◆ **Your task**:
Omit every image, and transcribe the remaining entries exactly as given.
━━━━━ Excerpted records
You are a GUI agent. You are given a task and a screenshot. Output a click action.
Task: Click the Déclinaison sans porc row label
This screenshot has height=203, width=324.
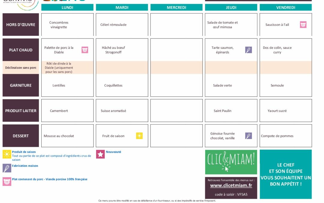[x=21, y=68]
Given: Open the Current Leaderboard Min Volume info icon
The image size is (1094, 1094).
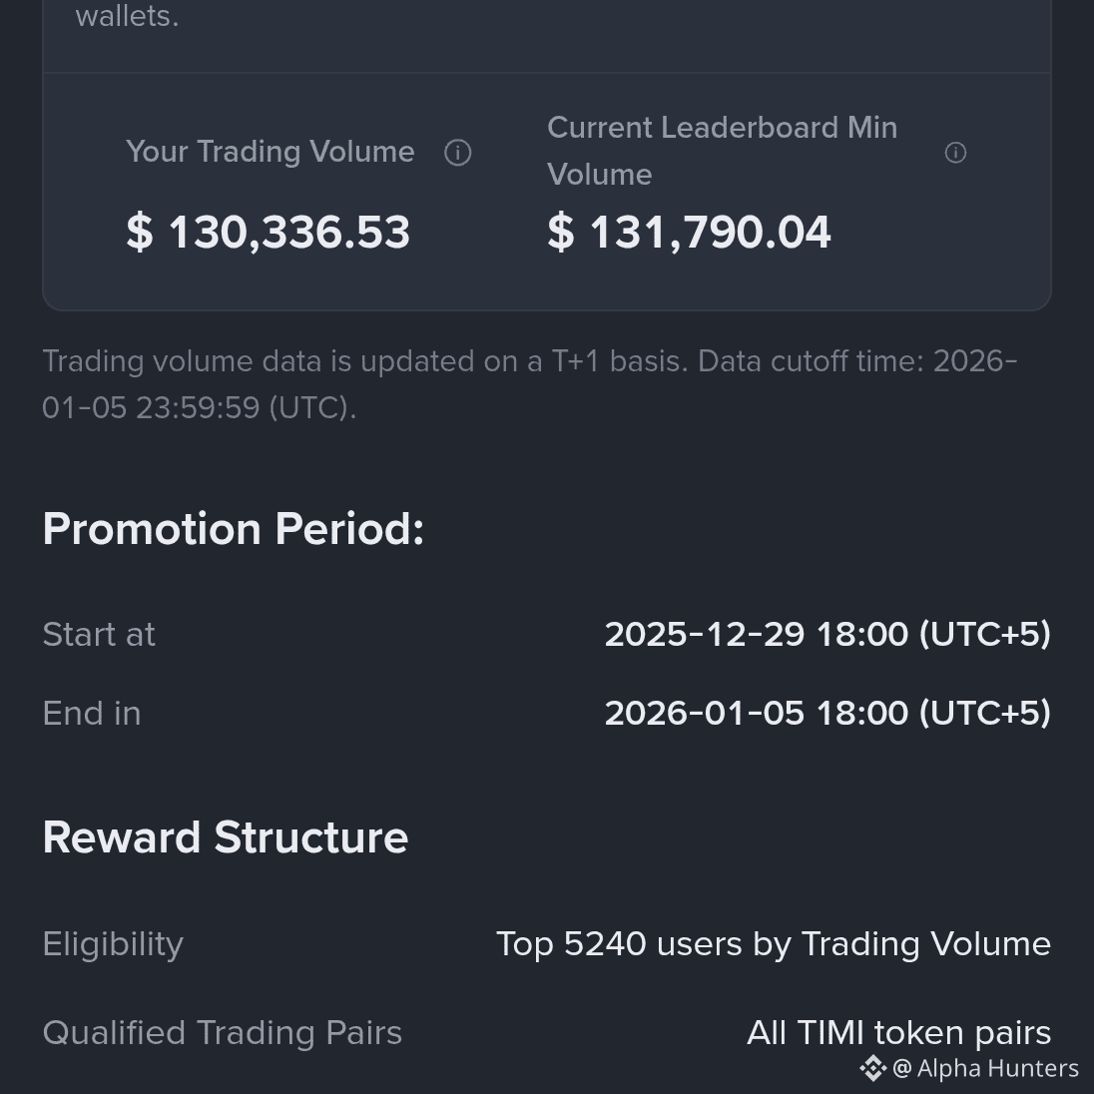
━━━━━━━━━━
◆ **Answer to the exercise**:
You are a GUI agent. You are given a task and a screenshot. Output a click action.
Task: Click the Déclinaison sans porc row label
This screenshot has height=203, width=324.
[x=21, y=68]
Given: Open the Current Leaderboard Min Volume info icon
The image size is (1094, 1094).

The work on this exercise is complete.